Foods that Provide L-Isoleucine
The best natural sources are generally high-protein food such as milk, fish, and dairy products. However, there are some surprisingly good plant-based options suitable for vegetarians an and vegans.
Some good food choices include:
- Sirloin steak
- Chicken breast
- Turkey steak
- Lamb chops
- Sunflower seeds
L-isoleucine is a versatile amino acid that’s needed for muscle repair and growth. Together with l-leucine and valine, it accounts for around of third of all human muscle mass.
It’s also good for boosting energy and endurance, so it has a lot to offer athletes of all types.

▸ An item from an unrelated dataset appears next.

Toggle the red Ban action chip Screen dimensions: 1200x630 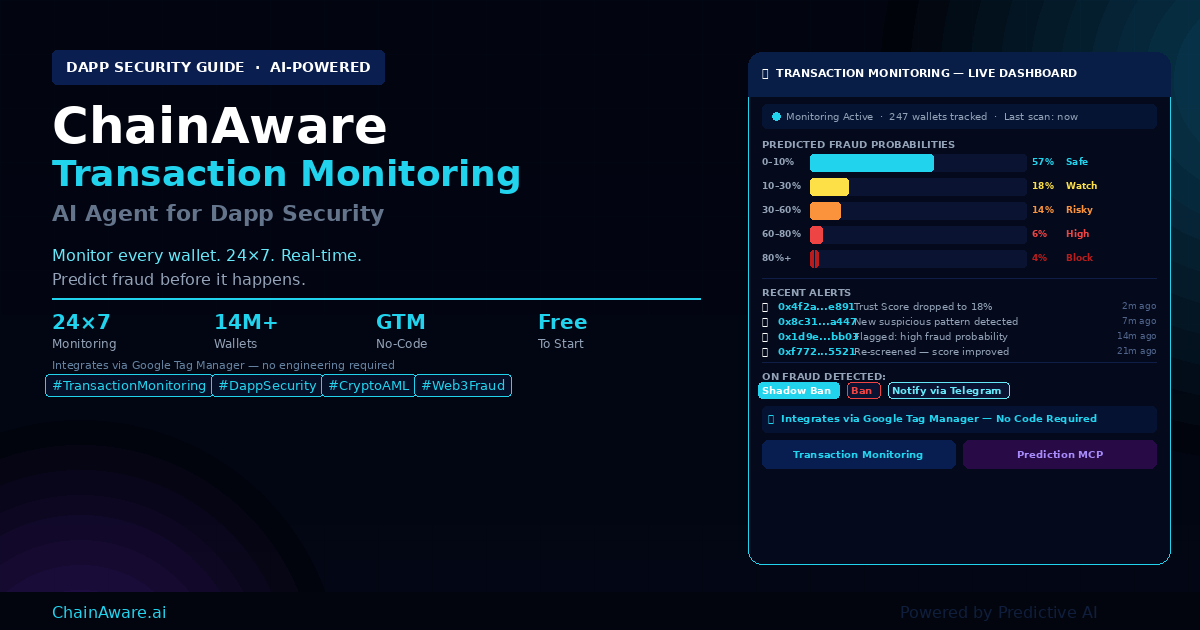coord(863,391)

It provides post-workout, mid-workout, and post-workout benefits by boosting performance and promoting fast healing. So it’s not surprising l-isoleucine is such a common supplement ingredient.
However, the best way to take advantage of l-isoleucine may be to take it as part of a BCAA supplement or one that provides a full amino acid profile. Especially if you are focusing on gains in muscle and strength.
Using it in this way will help ensure the muscles have everything they need. L-isoleucine is undoubtedly an important muscle-building ingredient but it’s only one of 20 that are needed for the full recipe.